今日は慢性心不全に適応のあるSGLT2阻害剤について教わった。
近年では、心不全治療薬においてThe Fantastic Four という言葉がある。β遮断薬、アルドステロンブロッカー、ARNI(ACEI/ARB)、SGLT2阻害薬の4種が、現在の心不全治療の核となっていることからこのように呼ばれている。その中でもSGLT2阻害剤のは2019年に慢性心不全への有効性が証明されたばかりである。
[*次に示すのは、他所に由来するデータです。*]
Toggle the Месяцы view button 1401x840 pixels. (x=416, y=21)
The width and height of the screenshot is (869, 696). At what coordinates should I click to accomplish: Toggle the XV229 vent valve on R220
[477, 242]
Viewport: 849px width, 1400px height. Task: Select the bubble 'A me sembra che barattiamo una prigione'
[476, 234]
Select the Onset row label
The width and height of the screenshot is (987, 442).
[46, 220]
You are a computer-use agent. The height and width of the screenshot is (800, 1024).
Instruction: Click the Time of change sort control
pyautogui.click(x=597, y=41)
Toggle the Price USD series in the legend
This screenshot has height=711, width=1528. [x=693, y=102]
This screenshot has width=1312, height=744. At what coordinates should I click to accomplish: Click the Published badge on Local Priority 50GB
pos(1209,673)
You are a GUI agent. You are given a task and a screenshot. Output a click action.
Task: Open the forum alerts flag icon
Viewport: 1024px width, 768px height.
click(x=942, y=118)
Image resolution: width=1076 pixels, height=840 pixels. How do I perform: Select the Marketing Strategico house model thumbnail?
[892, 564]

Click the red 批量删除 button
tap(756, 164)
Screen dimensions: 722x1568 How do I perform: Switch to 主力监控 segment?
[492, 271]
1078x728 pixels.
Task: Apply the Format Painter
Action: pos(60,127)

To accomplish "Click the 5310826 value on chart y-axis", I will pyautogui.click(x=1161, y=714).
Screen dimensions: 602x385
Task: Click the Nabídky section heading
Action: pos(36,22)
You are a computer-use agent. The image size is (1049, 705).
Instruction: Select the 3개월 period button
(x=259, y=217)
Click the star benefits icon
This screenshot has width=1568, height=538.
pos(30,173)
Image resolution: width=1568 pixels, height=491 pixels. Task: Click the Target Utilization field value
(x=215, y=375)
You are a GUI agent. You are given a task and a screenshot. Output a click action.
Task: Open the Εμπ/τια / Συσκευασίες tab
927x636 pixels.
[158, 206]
患者: トラディアンス配合APの処方。トラディアンスはトラゼンタとジャディアンスの配合錠である。SGLT2阻害剤といえば糖尿病治療薬であるが、その全てが慢性心不全に適応を持つわけではなく、ジャディアンス(エンパグリフロジン)とフォシーガ(ダパグリフロジンプロピレングリコール)の2剤が慢性心不全及び慢性腎臓病に適応を持つ。ジャディアンスは10mg、25mgが2型糖尿病に適応を持つが、慢性心不全•腎臓病には10mgのみ適応を持っている。ジャディアンスを2型糖尿病治療に用いる場合では、腎機能を考慮する必要があり、45>eGFR>=30では必要性を十分に判断すること、30>eGFRでは血糖降下作用が期待できないため投与不可となっている。慢性心不全•腎臓病ではeGFR>=20まで投与可能であり、20>eGFRでは腎機能が悪化する恐れがあるため慎重投与となっている。対してフォシーガは慢性心不全•腎臓病では25>eGFRでは腎機能が悪化する恐れがあるため慎重投与となっており、ジャディアンスよりわずかに適応域が狭い。そのため実際にはジャディアンスの方が使いやすいとの見方もある。
薬には主作用以外の効果が新たな適応となることがある(アスピリンの出血→抗血栓薬)。その際には、適応によって対象となる患者さんの状態(腎機能など)や、用量、注意点など様々な違いがある。同じ物質であっても適応によって、異なる薬になることを学んだ。